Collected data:
◆ ◆ ◆ ◆
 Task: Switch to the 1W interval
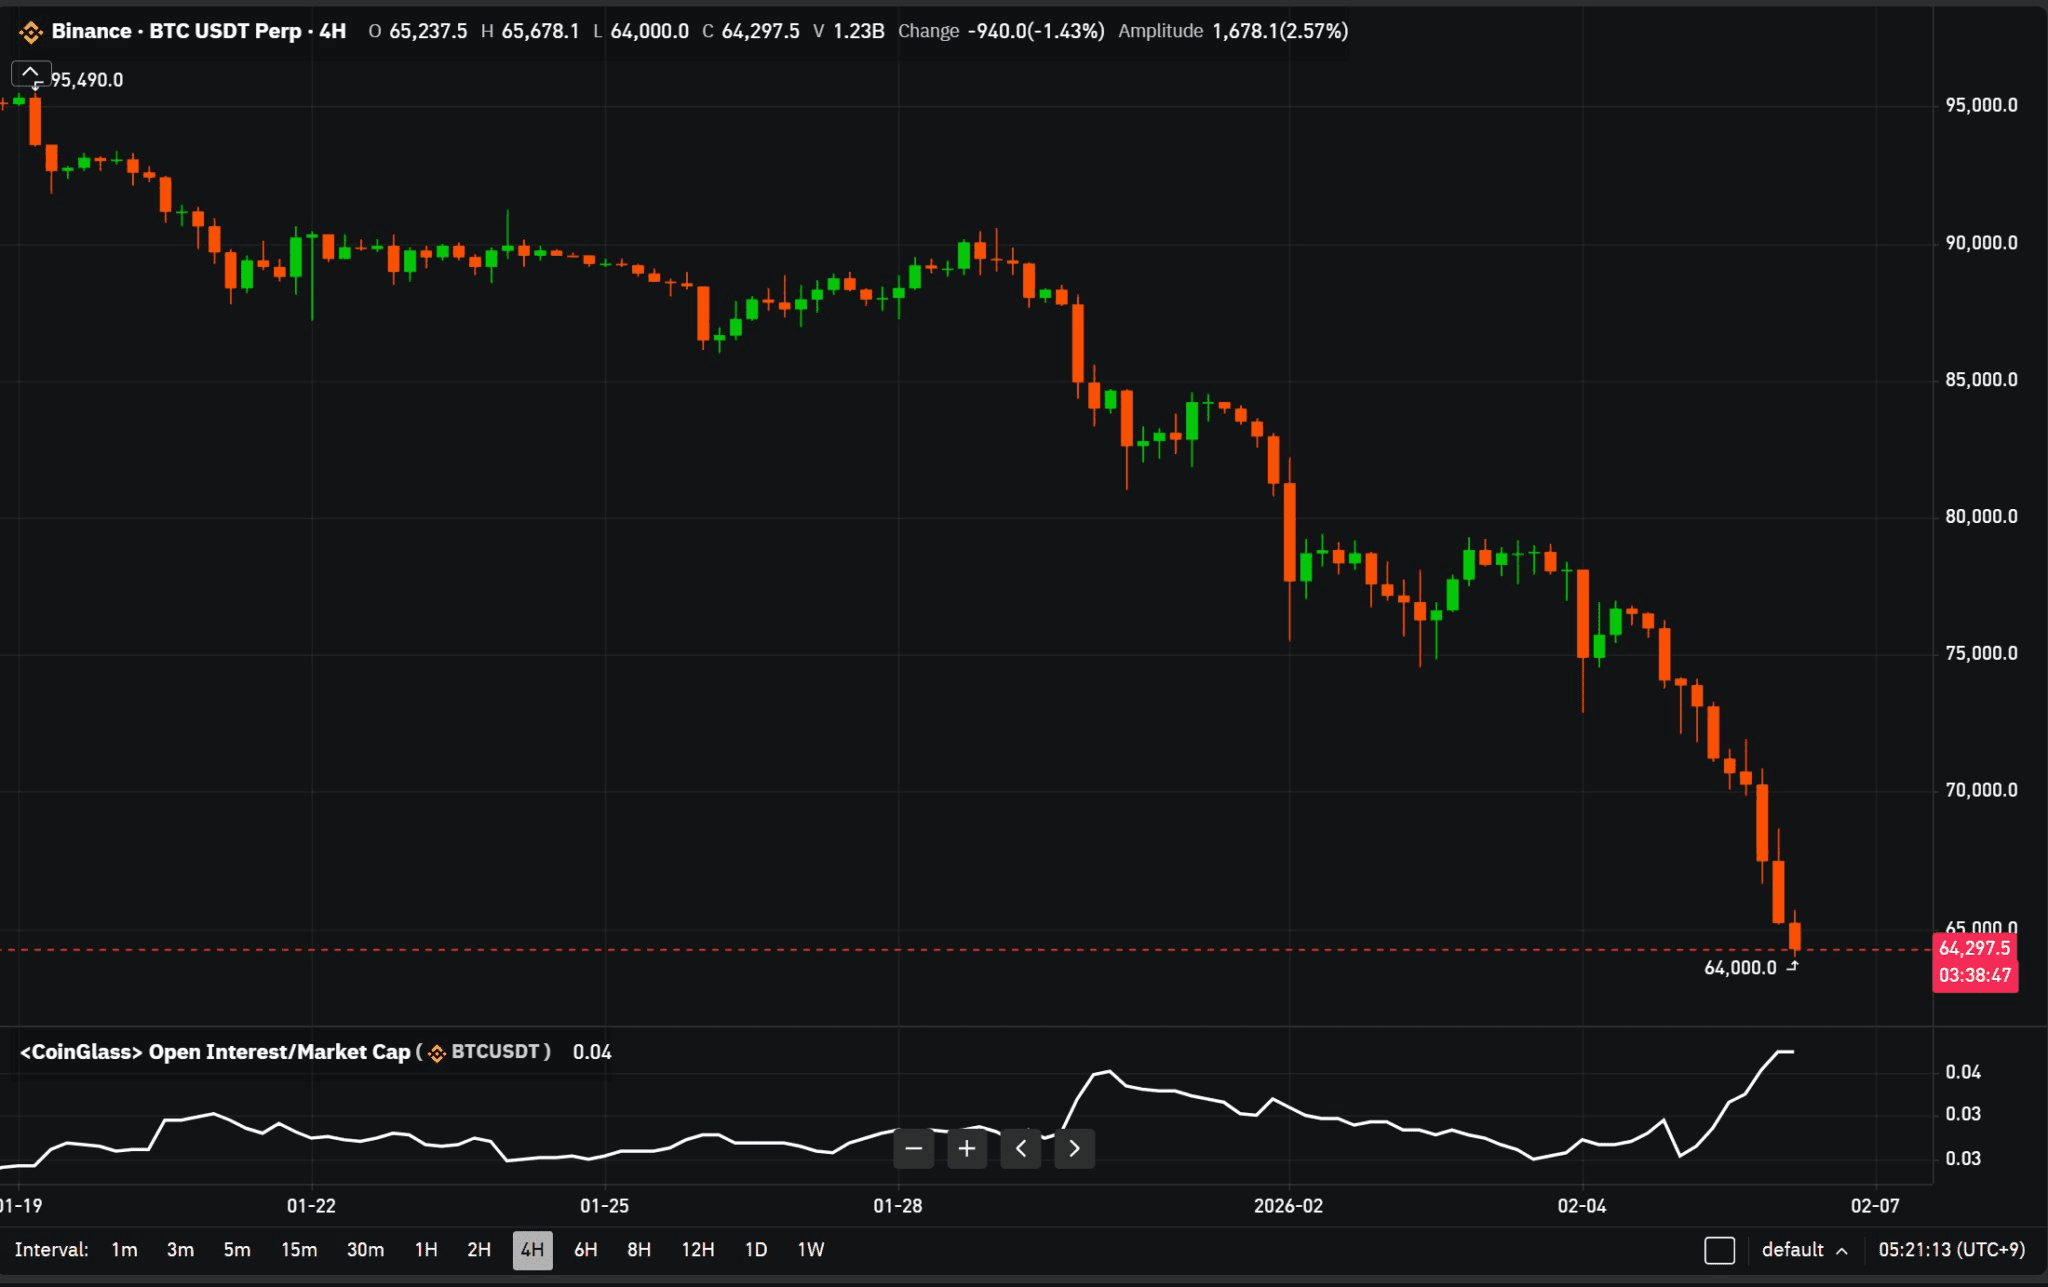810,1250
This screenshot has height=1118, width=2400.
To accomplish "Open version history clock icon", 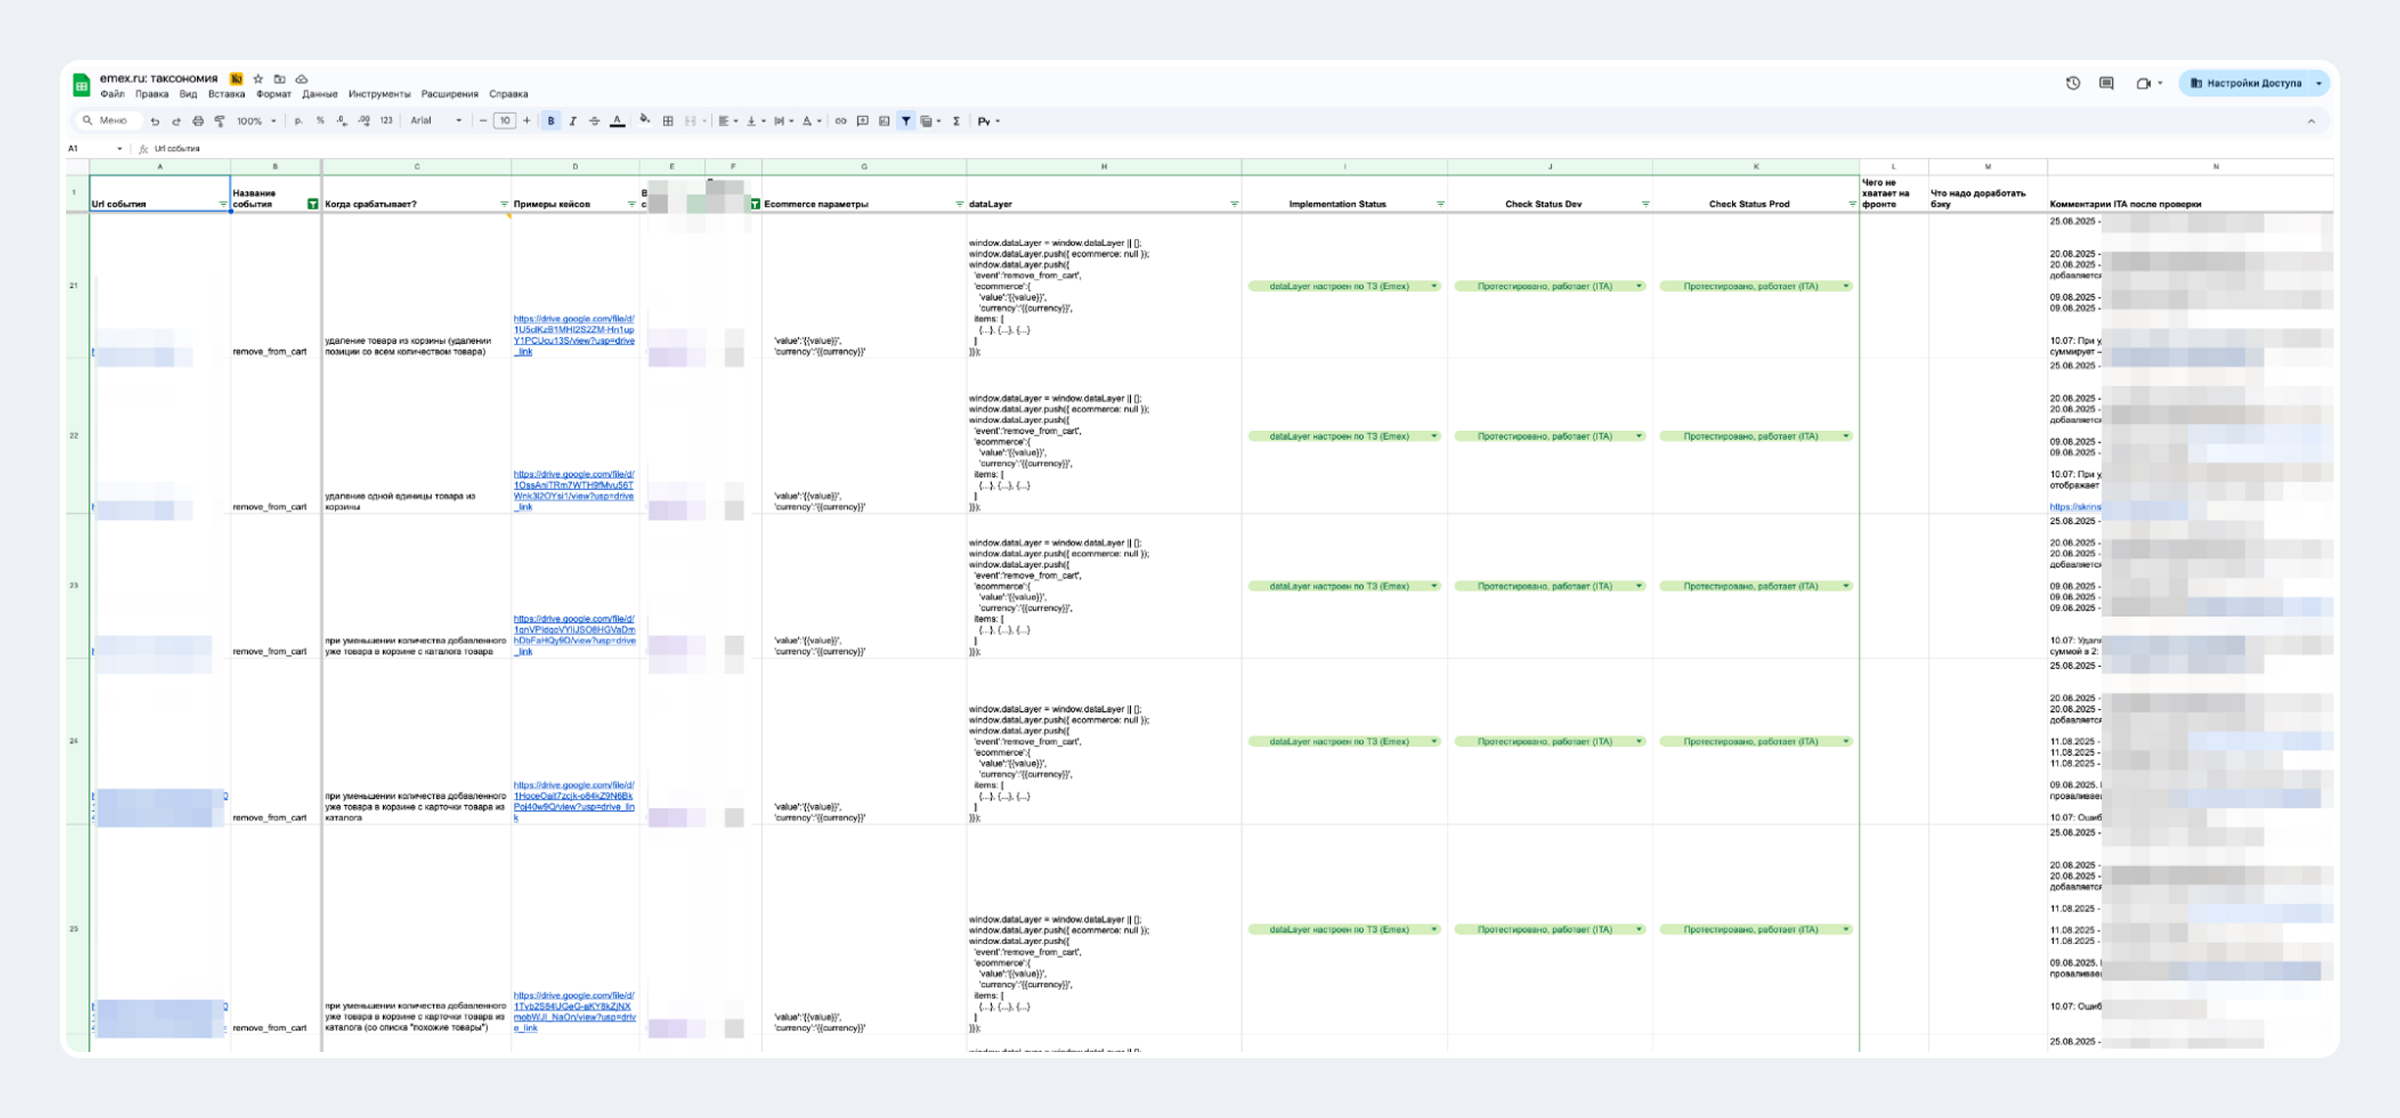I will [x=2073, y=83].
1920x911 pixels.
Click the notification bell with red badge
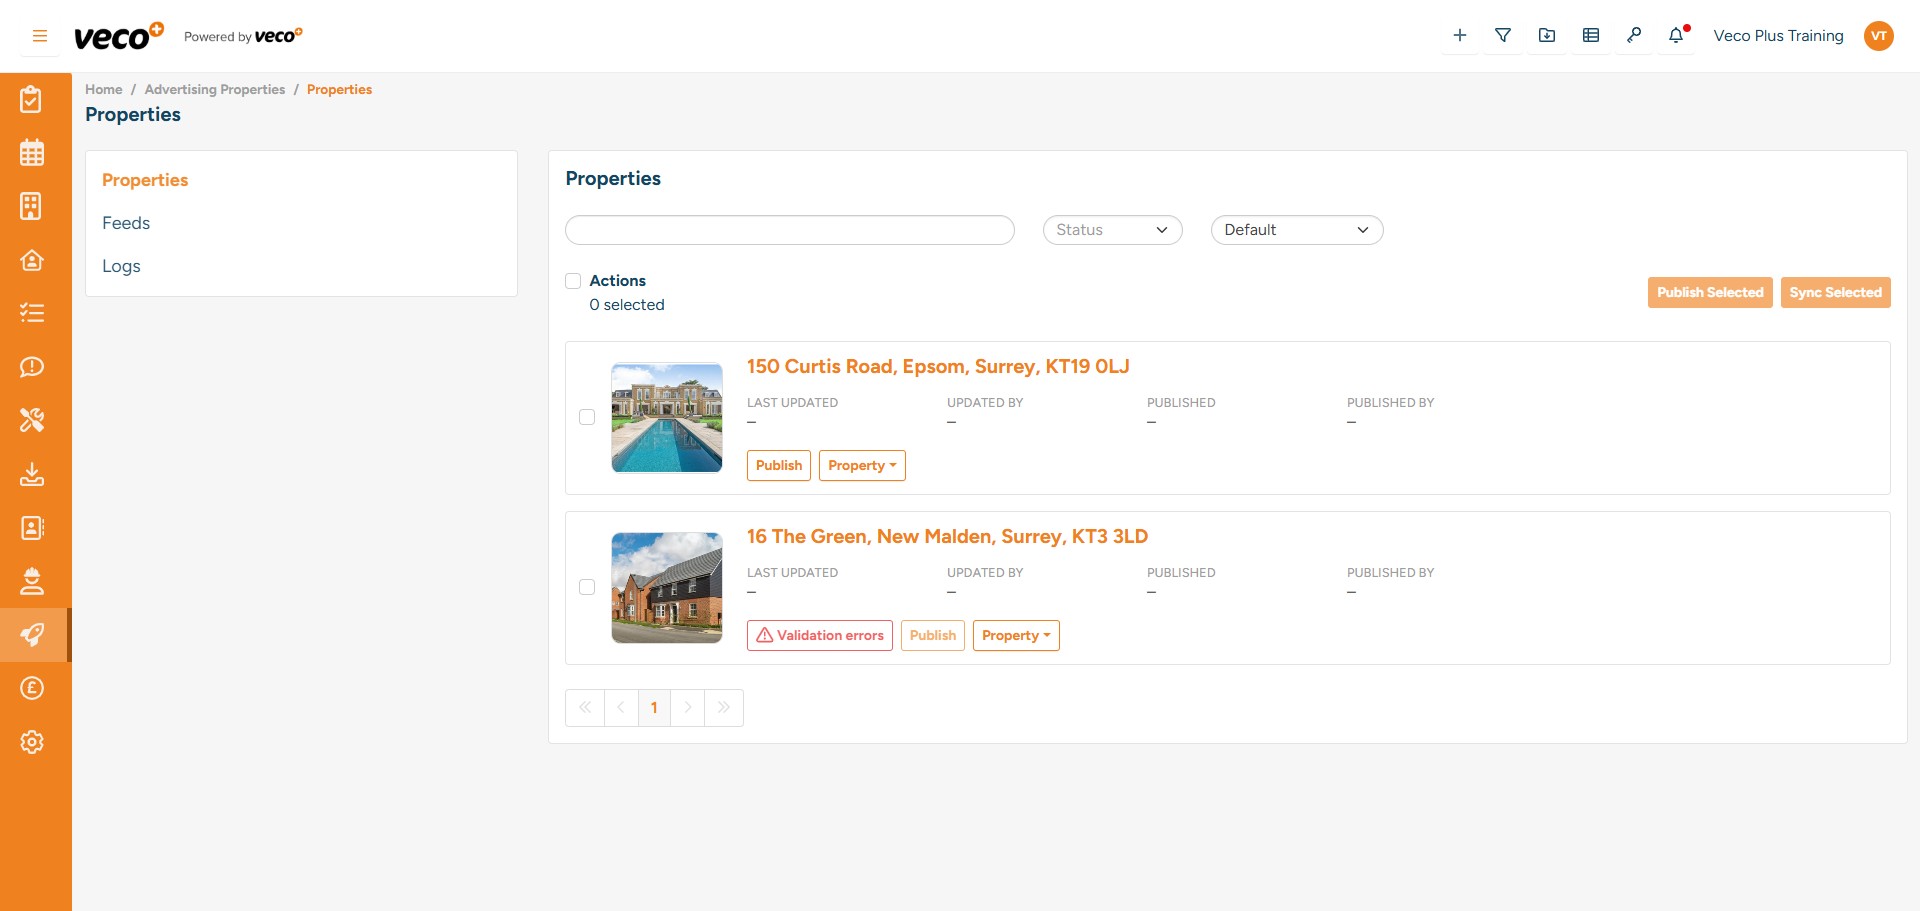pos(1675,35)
◆ ◆ ◆ ◆
[Work request] Write out exactly the lines from the line holding "1920x911 pixels." through the last line of the records above, inclusive, and nothing more. Leave out the pictures.

[Solution to this problem]
1920x911 pixels.
Click the notification bell with red badge
pos(1675,35)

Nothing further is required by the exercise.